Looking at patients with increased LDL cholesterol levels but normal lipoprotein(a) levels, the team found that rates of MACE were reduced by 61% within 2 years of LA initiation, whereas MANCE rates fell by 31%.
Patients with raised lipoprotein(a) levels but normal LDL cholesterol levels experienced an 86% reduction in MACE rates and a 64% reduction in MANCE rates after 2 years of LA treatment.
In patients with both raised LDL cholesterol and lipoprotein(a) levels, LA was associated with a 78% reduction in MACE rates after 2 years, while MANCE rates fell by 59%.
Adverse event rates fell over the course of the study, from 3.76% in 2017 to 1.97% in 2020, whereas rates of more than one adverse event during one LA episode fell from 0.44% in 2017 to 0.11% in 2021.
The most common adverse event was puncture problems, occurring in 0.84% to 3.42% of treatments per year; hypotension “was less than 1% and over the years is reducing,” Schettler.
The main reason for withdrawal from the GLAR was patient volition, whereas death rates were “very low,” at two deaths in 2019, down from 15 in 2018 and 19 in 2017.

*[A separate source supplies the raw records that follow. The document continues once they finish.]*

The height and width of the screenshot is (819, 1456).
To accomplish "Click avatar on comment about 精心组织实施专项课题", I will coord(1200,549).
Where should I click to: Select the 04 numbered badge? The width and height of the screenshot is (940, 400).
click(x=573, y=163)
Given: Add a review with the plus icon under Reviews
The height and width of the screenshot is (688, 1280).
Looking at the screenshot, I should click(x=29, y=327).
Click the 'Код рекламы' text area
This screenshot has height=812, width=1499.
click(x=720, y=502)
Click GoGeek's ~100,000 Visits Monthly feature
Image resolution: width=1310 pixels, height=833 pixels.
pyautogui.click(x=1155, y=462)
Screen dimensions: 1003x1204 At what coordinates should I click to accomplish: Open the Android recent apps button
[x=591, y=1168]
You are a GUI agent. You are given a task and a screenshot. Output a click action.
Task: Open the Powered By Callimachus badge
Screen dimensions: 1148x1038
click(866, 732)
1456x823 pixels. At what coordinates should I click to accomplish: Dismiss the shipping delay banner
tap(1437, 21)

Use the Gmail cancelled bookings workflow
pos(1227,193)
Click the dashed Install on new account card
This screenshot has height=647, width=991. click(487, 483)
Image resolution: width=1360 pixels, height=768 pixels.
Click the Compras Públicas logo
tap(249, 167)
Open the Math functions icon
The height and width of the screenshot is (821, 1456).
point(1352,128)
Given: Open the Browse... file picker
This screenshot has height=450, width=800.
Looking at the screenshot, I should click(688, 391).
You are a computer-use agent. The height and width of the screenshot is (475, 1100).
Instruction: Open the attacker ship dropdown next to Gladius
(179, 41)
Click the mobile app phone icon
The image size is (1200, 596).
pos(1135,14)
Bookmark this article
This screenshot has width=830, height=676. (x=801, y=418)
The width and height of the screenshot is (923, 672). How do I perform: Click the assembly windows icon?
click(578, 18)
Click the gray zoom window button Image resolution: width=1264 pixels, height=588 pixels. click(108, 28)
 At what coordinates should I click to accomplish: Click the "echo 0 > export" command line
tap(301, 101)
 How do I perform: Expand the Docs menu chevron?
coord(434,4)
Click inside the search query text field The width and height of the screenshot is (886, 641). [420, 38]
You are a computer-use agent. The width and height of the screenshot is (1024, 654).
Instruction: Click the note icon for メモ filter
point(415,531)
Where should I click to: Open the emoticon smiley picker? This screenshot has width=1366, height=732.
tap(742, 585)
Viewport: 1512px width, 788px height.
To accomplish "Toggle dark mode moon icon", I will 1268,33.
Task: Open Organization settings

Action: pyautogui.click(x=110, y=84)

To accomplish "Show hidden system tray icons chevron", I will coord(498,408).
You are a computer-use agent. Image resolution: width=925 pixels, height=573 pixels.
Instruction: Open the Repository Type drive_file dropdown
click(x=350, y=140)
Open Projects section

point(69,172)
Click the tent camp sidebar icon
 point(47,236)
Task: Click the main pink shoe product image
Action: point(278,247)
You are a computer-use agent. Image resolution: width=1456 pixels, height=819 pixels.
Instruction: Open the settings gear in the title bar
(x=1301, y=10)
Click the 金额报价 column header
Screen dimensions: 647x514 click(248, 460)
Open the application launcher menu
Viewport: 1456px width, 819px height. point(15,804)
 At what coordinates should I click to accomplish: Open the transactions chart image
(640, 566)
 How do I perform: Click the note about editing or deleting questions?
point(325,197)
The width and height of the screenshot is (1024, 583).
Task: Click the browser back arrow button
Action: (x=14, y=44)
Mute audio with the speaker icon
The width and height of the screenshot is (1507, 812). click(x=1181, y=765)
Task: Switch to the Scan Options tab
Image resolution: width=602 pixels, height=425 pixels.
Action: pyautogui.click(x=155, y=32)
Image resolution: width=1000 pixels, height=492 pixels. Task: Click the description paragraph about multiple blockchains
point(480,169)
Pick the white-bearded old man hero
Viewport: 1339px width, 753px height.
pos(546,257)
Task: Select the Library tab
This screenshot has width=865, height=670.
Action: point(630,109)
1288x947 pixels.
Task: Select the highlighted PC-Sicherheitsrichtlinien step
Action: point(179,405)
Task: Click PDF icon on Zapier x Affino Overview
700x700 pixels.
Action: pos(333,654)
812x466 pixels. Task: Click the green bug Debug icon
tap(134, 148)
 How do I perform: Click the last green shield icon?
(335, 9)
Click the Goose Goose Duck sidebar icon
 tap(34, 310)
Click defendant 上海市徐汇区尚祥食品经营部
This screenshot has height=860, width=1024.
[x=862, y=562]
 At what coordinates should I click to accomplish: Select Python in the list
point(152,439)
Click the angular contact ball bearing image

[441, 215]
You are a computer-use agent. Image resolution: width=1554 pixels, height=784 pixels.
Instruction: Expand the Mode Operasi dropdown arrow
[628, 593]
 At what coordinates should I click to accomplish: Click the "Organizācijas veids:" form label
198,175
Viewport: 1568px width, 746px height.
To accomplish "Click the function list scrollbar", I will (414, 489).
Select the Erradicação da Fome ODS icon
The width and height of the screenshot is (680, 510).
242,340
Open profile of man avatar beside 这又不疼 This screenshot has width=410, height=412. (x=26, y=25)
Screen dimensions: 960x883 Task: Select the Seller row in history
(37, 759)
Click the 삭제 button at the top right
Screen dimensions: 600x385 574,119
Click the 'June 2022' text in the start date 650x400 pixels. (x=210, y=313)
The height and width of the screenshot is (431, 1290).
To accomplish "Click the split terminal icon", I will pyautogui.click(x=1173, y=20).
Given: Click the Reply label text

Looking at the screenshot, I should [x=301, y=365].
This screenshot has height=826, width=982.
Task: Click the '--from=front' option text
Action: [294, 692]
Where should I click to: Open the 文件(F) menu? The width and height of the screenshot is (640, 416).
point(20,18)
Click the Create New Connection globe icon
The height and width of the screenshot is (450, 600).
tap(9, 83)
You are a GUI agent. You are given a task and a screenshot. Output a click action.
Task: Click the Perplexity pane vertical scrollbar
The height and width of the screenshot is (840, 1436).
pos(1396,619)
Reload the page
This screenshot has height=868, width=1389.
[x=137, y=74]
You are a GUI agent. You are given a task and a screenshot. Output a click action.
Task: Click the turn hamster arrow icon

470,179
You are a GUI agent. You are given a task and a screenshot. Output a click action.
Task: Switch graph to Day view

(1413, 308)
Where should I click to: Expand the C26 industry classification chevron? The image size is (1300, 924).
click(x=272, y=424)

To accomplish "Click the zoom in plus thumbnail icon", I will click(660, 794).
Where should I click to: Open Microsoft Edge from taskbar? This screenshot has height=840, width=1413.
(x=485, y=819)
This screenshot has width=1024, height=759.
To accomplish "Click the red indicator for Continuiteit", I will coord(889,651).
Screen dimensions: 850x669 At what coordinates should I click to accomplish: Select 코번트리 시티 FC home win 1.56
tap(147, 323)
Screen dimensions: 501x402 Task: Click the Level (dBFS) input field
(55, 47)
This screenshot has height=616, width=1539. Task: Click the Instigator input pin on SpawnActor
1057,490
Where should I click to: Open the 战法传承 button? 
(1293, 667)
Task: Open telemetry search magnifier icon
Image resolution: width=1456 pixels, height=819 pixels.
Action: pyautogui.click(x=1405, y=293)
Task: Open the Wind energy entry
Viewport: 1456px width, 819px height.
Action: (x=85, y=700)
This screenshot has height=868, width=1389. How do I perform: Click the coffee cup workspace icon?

No funding declared. Schettler declares relationships with Amgen, Akcea, B. Braun Avitum, Berlin-Chemie, Daiichi Sankyo Deutschland, DIAMED Medizintechnik, Fresenius, Kaneka Pharma Europe, KWHC Health Consulting, Novartis, Pfizer Consumer Healthcare, Sanofi-Aventis, and Vifor Deutschland.
European Atherosclerosis Society (EAS) 2021 Virtual Congress: Abstract 1468. Presented June 2, 2021.